- [TASK DIRECTIONS]
Would you output the lines from the one with "Task: Select Chrome as the preview browser" through the last line of the material below, exactly, but without pictures?

- [GIVEN ENTRIES]
◇ ◇ ◇

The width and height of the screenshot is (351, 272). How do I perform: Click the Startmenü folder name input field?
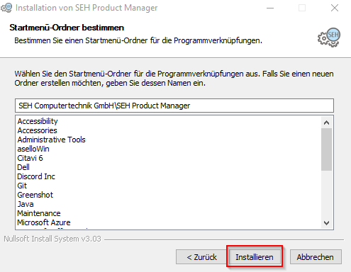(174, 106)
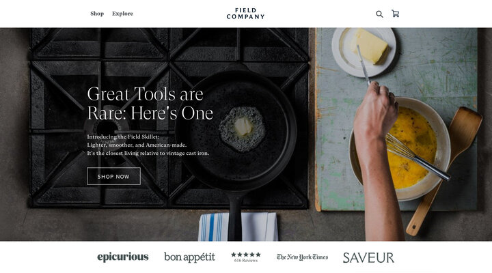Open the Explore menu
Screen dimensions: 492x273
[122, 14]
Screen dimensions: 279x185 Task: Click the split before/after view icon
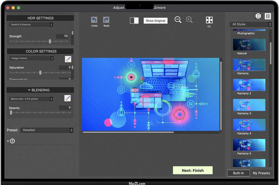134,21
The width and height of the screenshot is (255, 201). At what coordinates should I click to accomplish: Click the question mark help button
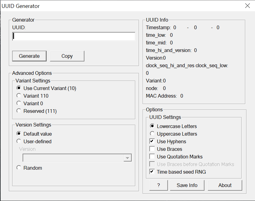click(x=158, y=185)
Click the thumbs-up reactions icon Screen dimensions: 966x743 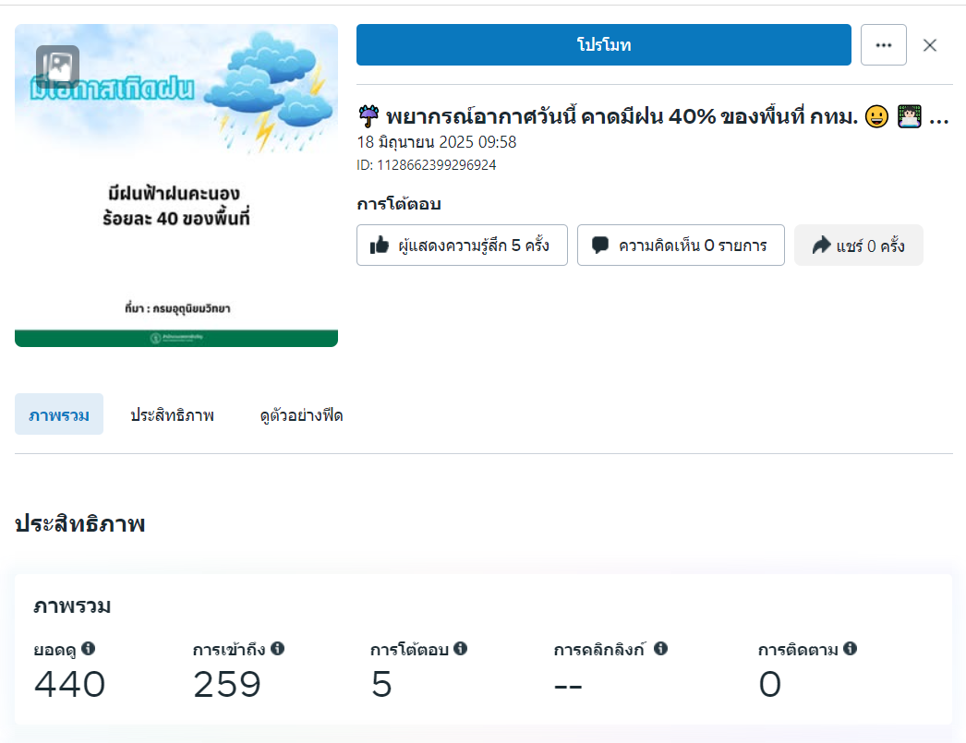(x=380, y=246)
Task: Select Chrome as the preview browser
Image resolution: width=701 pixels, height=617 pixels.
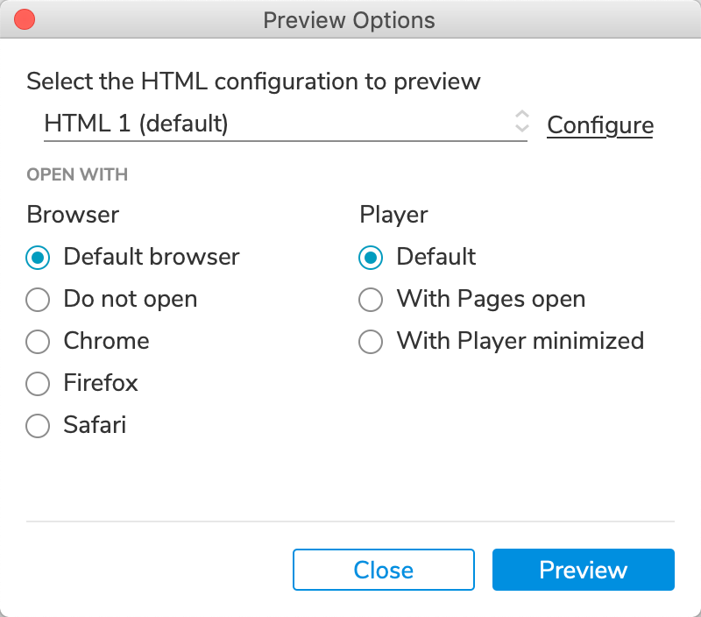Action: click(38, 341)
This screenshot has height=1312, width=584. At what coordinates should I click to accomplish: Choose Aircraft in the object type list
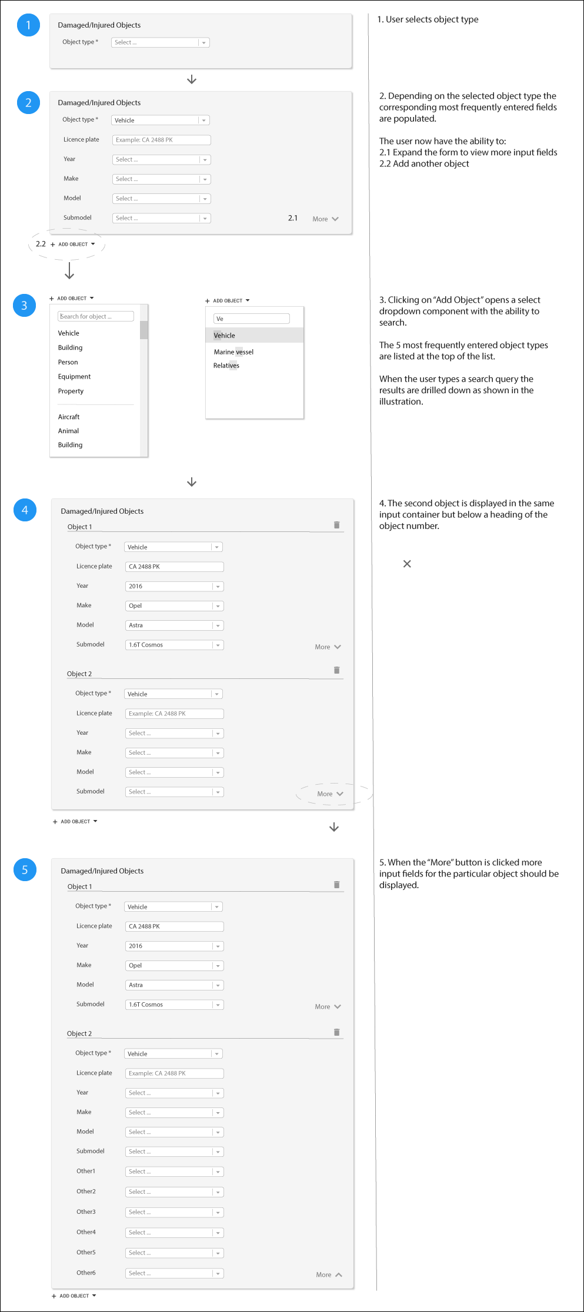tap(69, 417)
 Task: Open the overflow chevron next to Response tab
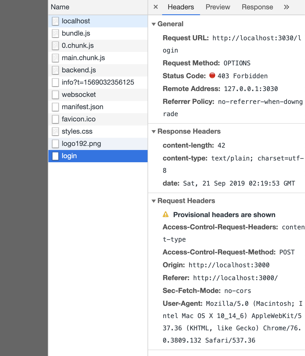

◇ ◇ ◇

- [RESPONSE FOR THIS EXERCISE]
Task: Select Chrome as the preview browser
Image resolution: width=701 pixels, height=617 pixels.
Action: click(38, 341)
This screenshot has height=1312, width=584. At what coordinates should I click to accomplish: Choose Aircraft in the object type list
tap(69, 417)
 Task: Open the overflow chevron next to Response tab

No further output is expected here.